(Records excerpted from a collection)
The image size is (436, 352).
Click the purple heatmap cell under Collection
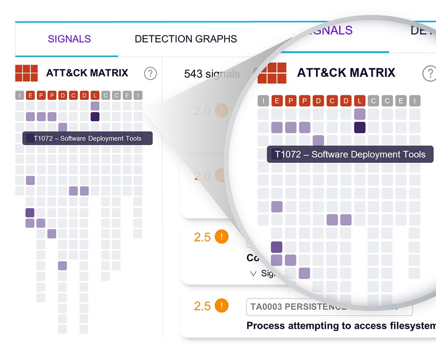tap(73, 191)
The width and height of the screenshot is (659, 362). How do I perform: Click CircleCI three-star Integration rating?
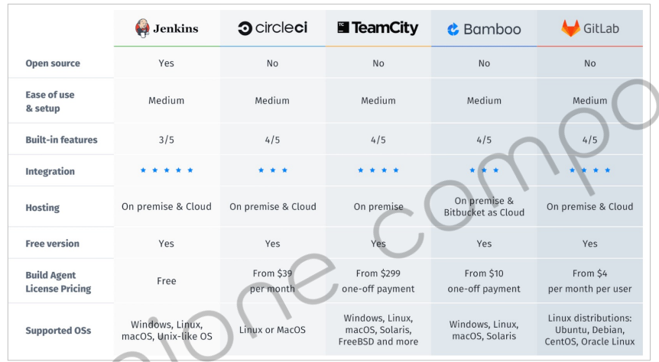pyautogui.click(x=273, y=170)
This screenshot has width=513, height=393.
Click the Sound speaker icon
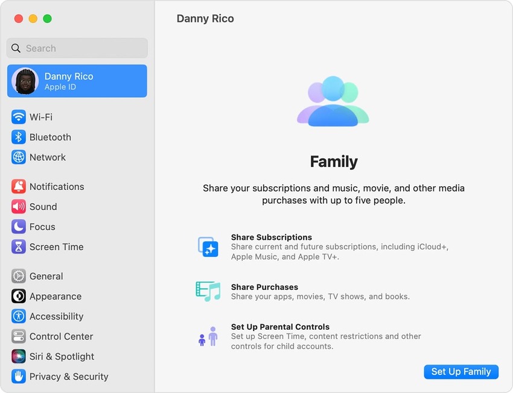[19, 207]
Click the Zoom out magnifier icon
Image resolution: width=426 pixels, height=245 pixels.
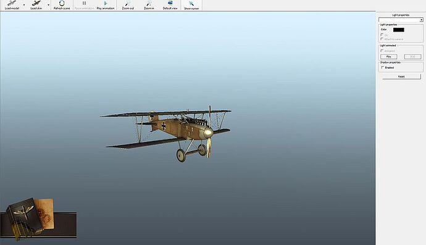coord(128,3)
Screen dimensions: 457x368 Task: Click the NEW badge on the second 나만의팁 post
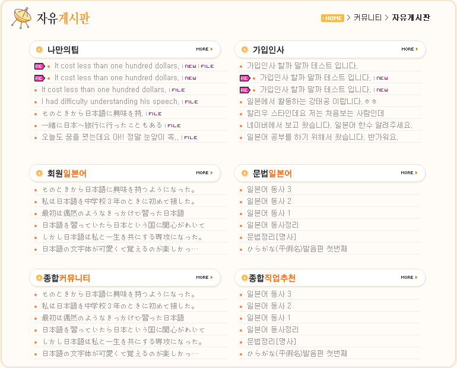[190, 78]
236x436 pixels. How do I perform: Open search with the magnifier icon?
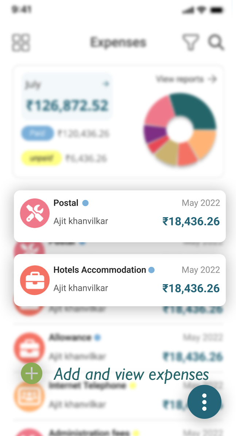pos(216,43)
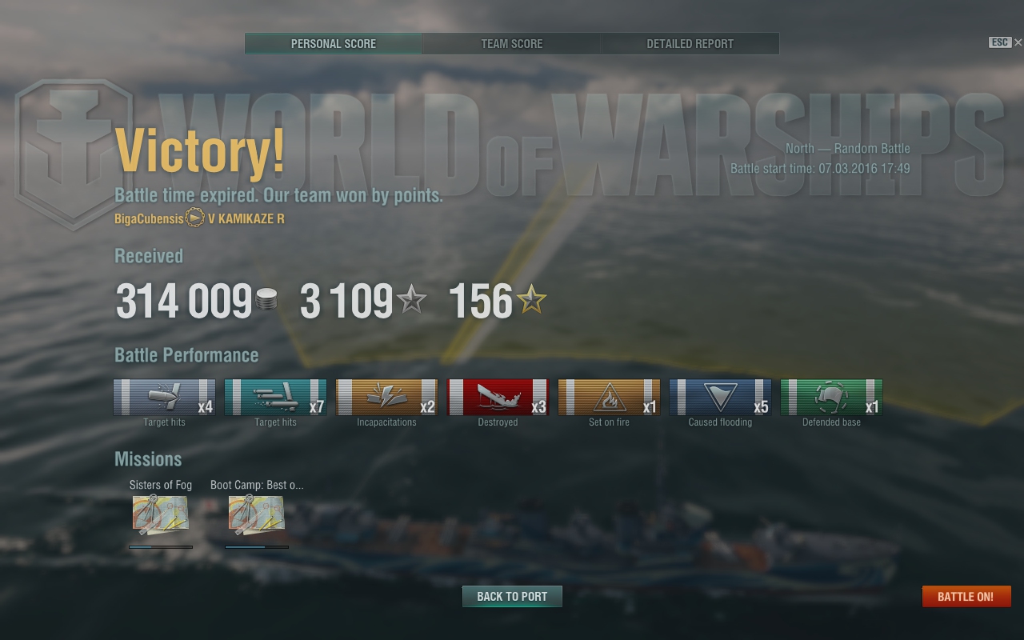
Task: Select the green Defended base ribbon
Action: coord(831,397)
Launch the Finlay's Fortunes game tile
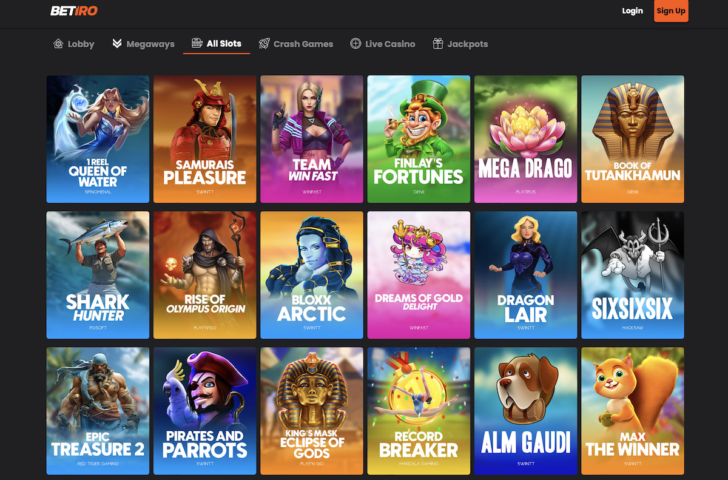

» DIRECTIONS
Write out, word for word, the lines running from the one containing "236x436 pixels. How" to the end of the data above; the pictures are to be left out.

» ANSWER BOX
236x436 pixels. How do I perform: Open search with the magnifier icon?
pos(216,43)
Task: Select the green Defended base ribbon
Action: coord(831,397)
Launch the Finlay's Fortunes game tile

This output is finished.